[Your goal] For every record beneath this instruction, give an exact repetition, omitting images.

Top of Available records

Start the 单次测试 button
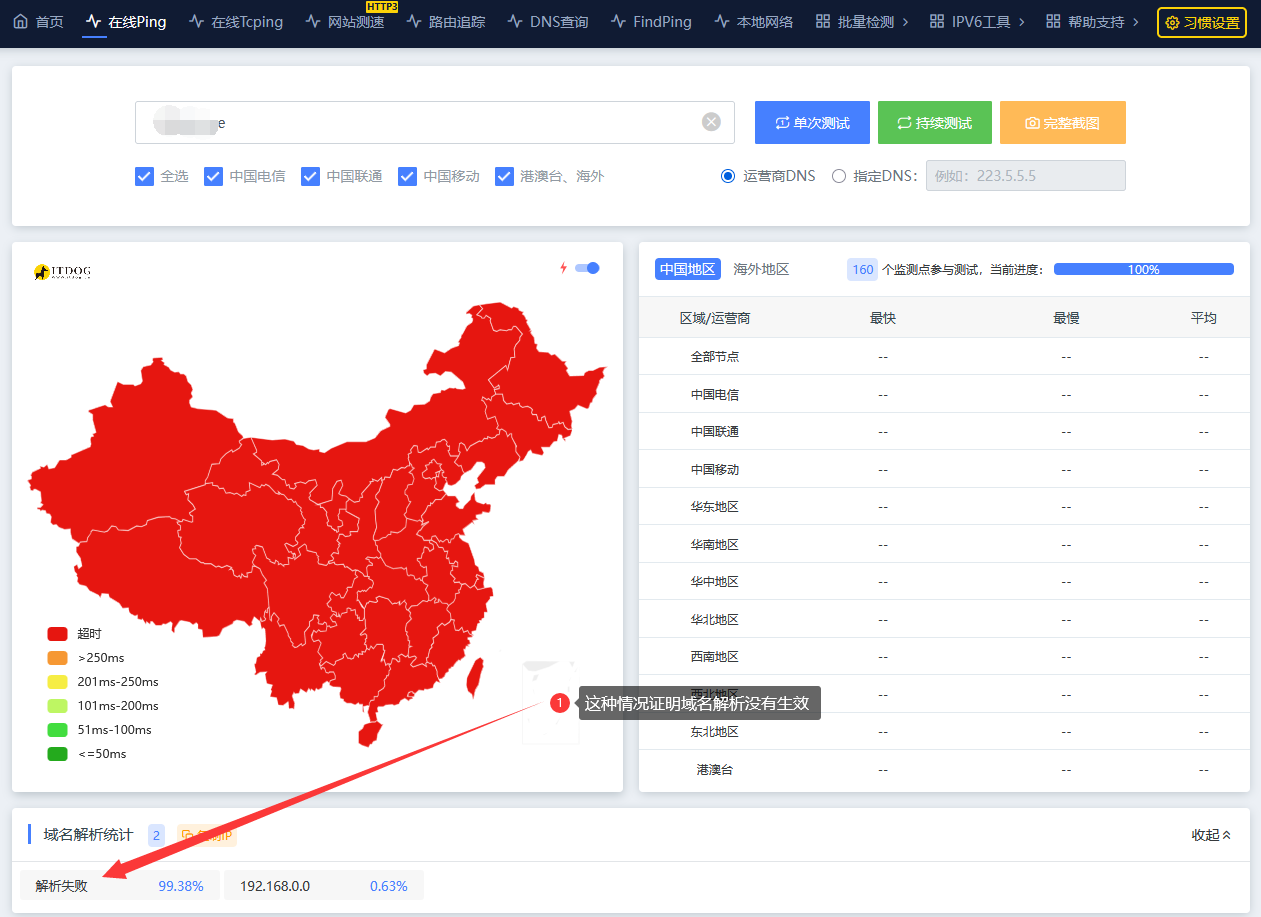 tap(812, 123)
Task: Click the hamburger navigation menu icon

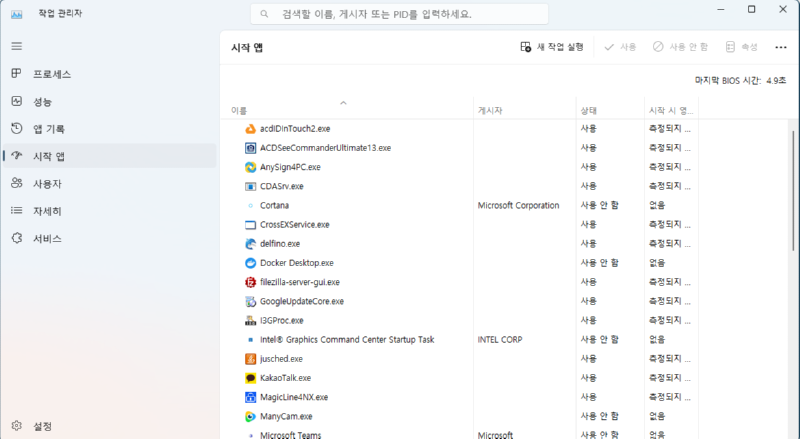Action: click(x=16, y=46)
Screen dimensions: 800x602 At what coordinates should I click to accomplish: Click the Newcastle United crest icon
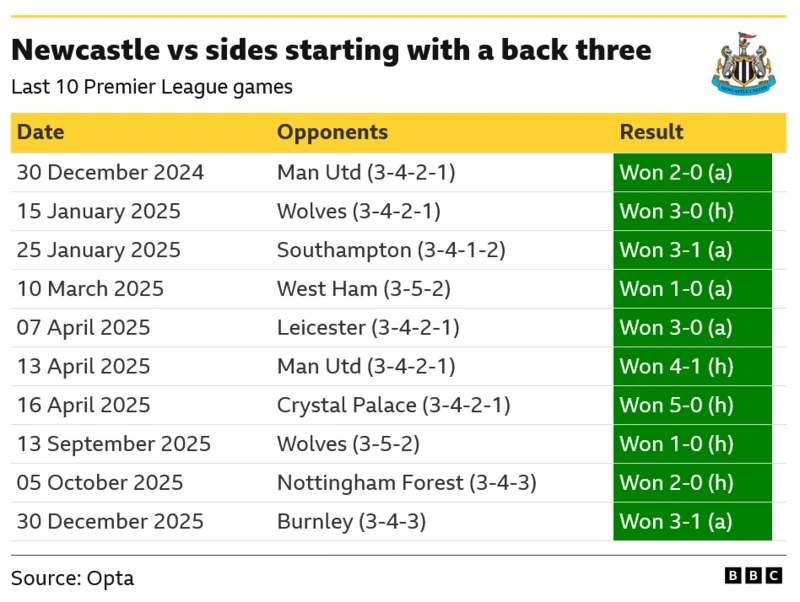(743, 64)
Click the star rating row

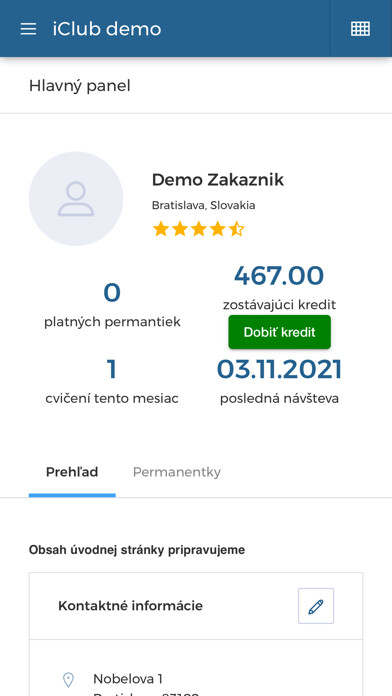(x=198, y=229)
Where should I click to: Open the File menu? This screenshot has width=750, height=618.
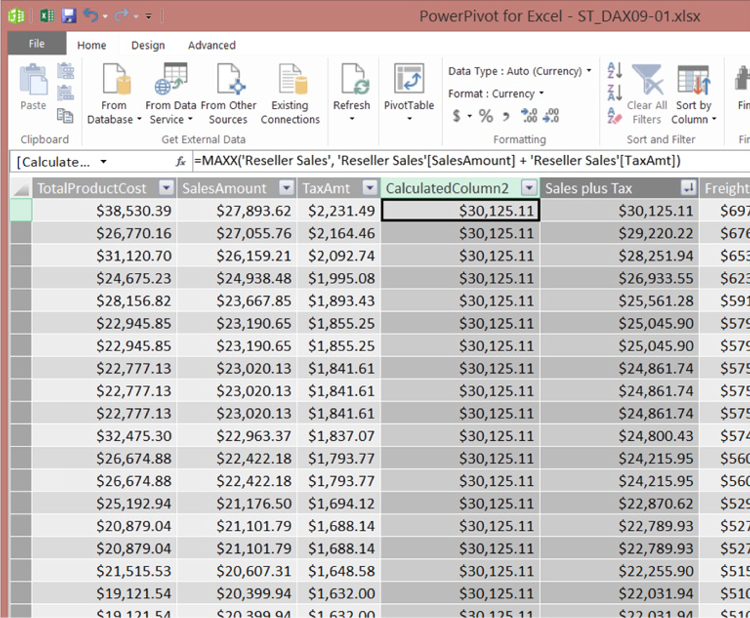[36, 44]
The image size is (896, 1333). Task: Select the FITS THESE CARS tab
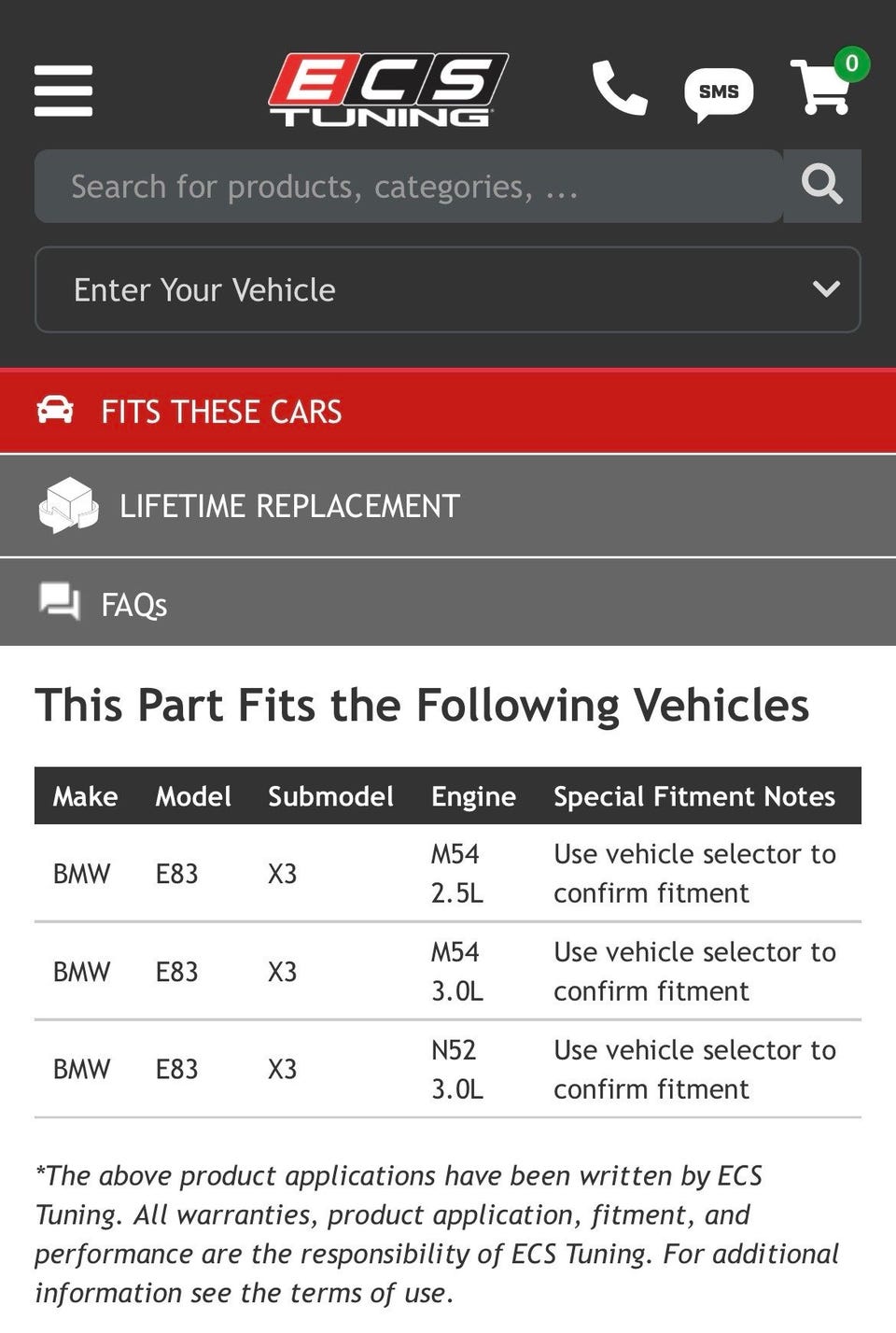[x=448, y=412]
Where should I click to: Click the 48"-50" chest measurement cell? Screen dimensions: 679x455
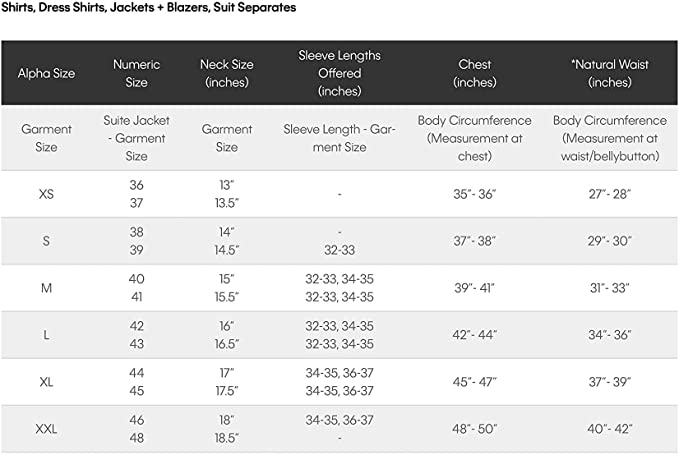click(x=474, y=429)
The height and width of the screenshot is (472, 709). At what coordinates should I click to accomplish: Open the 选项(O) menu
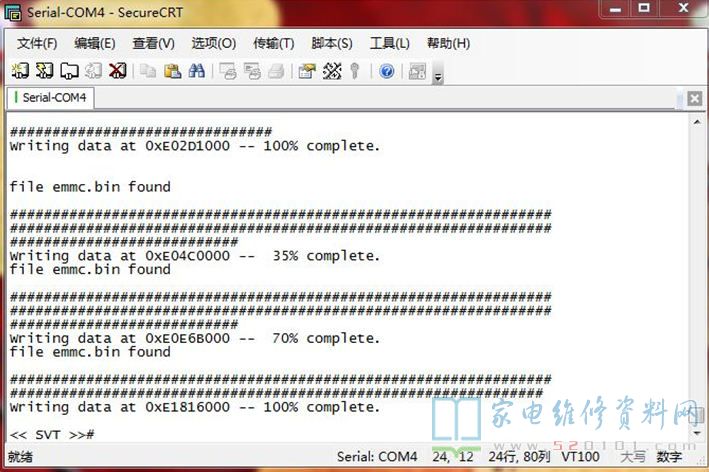point(213,44)
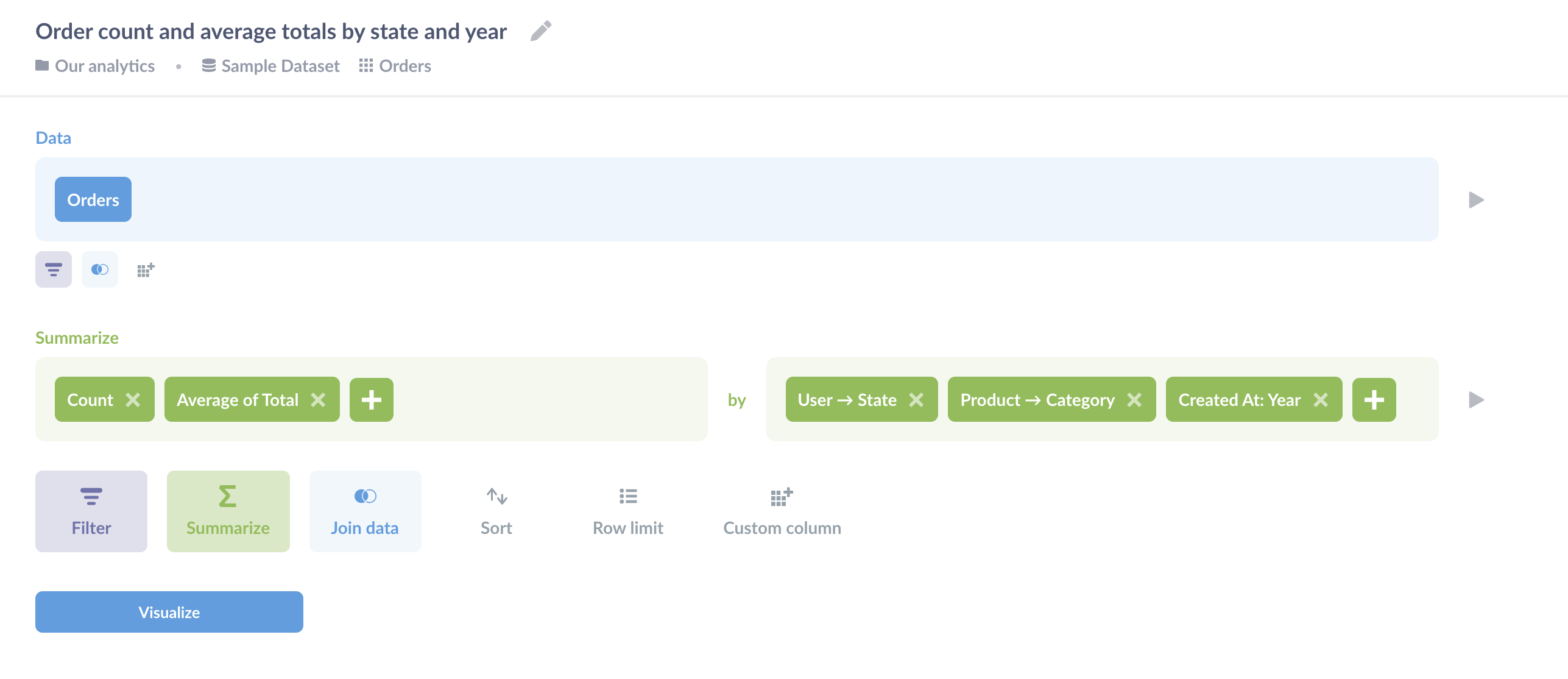Click the small custom column grid icon
Screen dimensions: 1568x679
pyautogui.click(x=146, y=269)
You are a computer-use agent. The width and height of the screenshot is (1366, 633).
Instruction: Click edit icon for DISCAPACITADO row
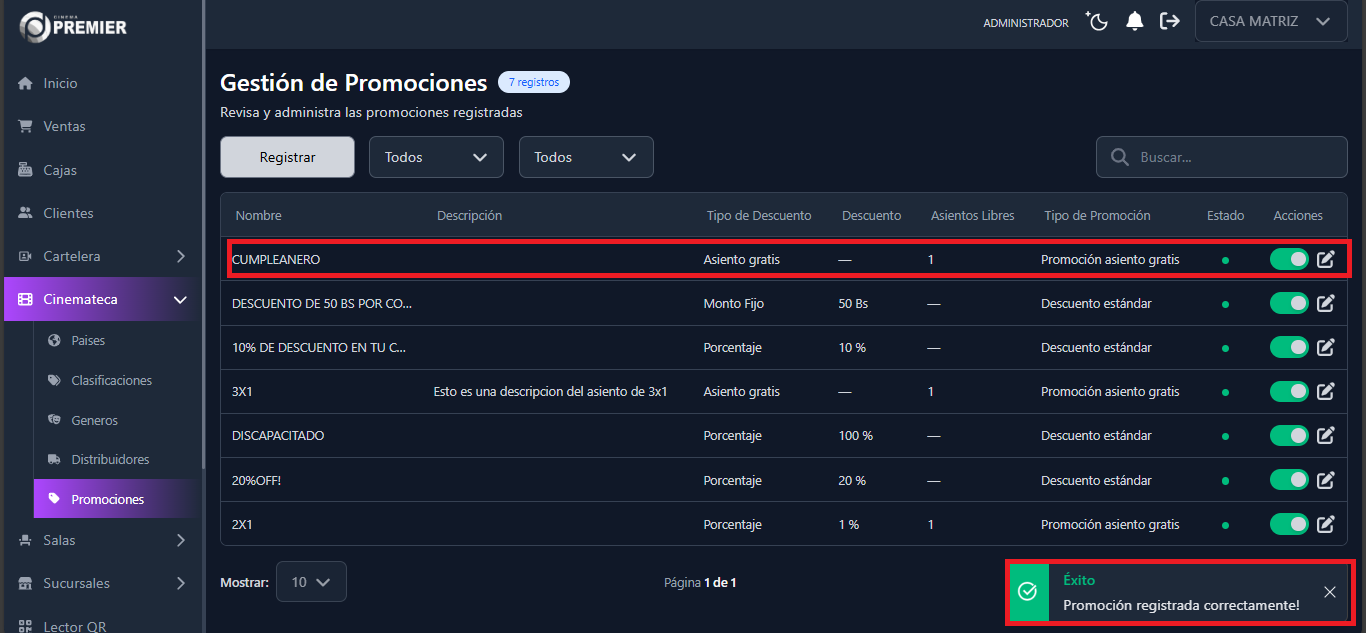point(1326,436)
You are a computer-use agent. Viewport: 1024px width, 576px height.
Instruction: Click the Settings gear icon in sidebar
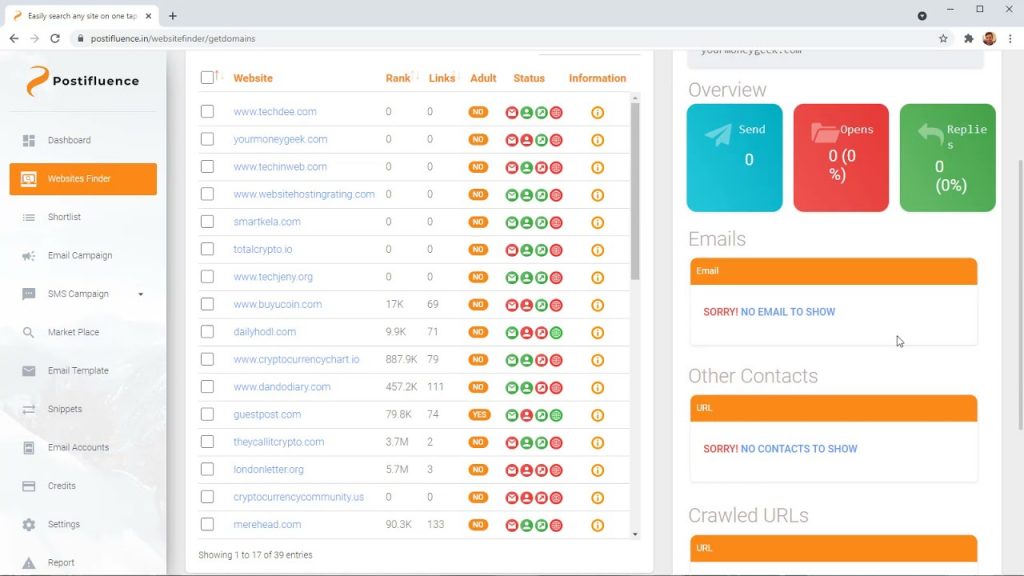tap(29, 525)
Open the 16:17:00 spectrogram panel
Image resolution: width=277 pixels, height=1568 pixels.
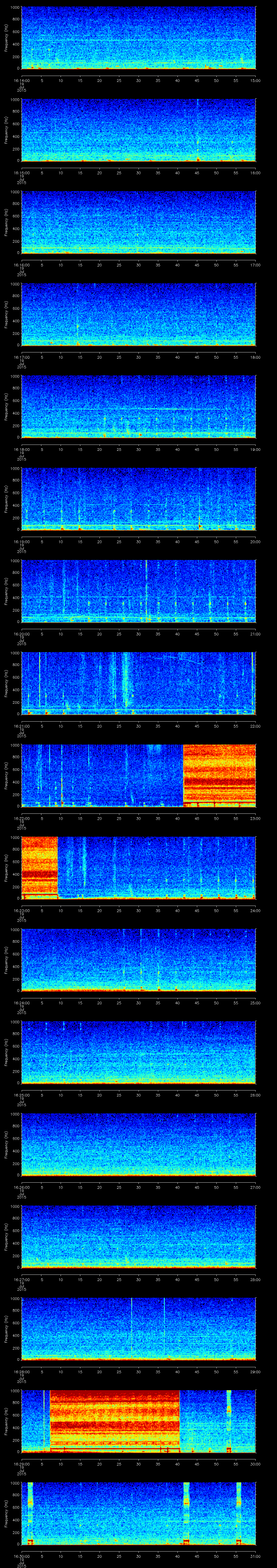(138, 314)
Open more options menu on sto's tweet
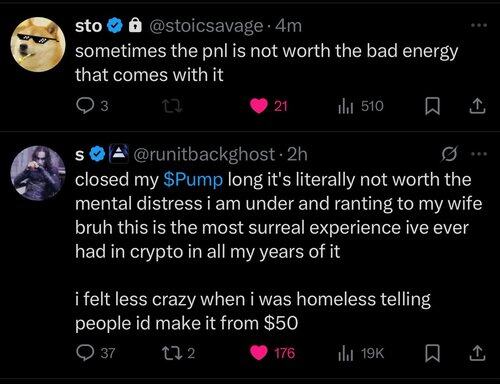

Bottom of Available records

[Answer for the task]
Start the 单次测试 button
 tap(812, 123)
Task: Click the hamburger navigation menu icon

Action: click(x=16, y=46)
Screen dimensions: 800x602 At what coordinates should I click to accomplish: Click the Newcastle United crest icon
(743, 64)
Click the star rating row

(x=198, y=229)
Where should I click to: Open the File menu? This screenshot has width=750, height=618.
[36, 44]
The image size is (896, 1333). Task: Select the FITS THESE CARS tab
[x=448, y=412]
Where should I click to: Click the 48"-50" chest measurement cell? Screen dimensions: 679x455
click(x=474, y=429)
The height and width of the screenshot is (472, 709). At what coordinates should I click to accomplish: Open the 选项(O) menu
point(213,44)
Click the small custom column grid icon
Screen dimensions: 1568x679
pyautogui.click(x=146, y=269)
You are a computer-use agent. The width and height of the screenshot is (1366, 633).
Instruction: Click edit icon for DISCAPACITADO row
point(1326,436)
You are a computer-use agent. Viewport: 1024px width, 576px height.
Instruction: Click the Settings gear icon in sidebar
tap(29, 525)
Open the 16:17:00 spectrogram panel
Image resolution: width=277 pixels, height=1568 pixels.
(138, 314)
Open more options menu on sto's tweet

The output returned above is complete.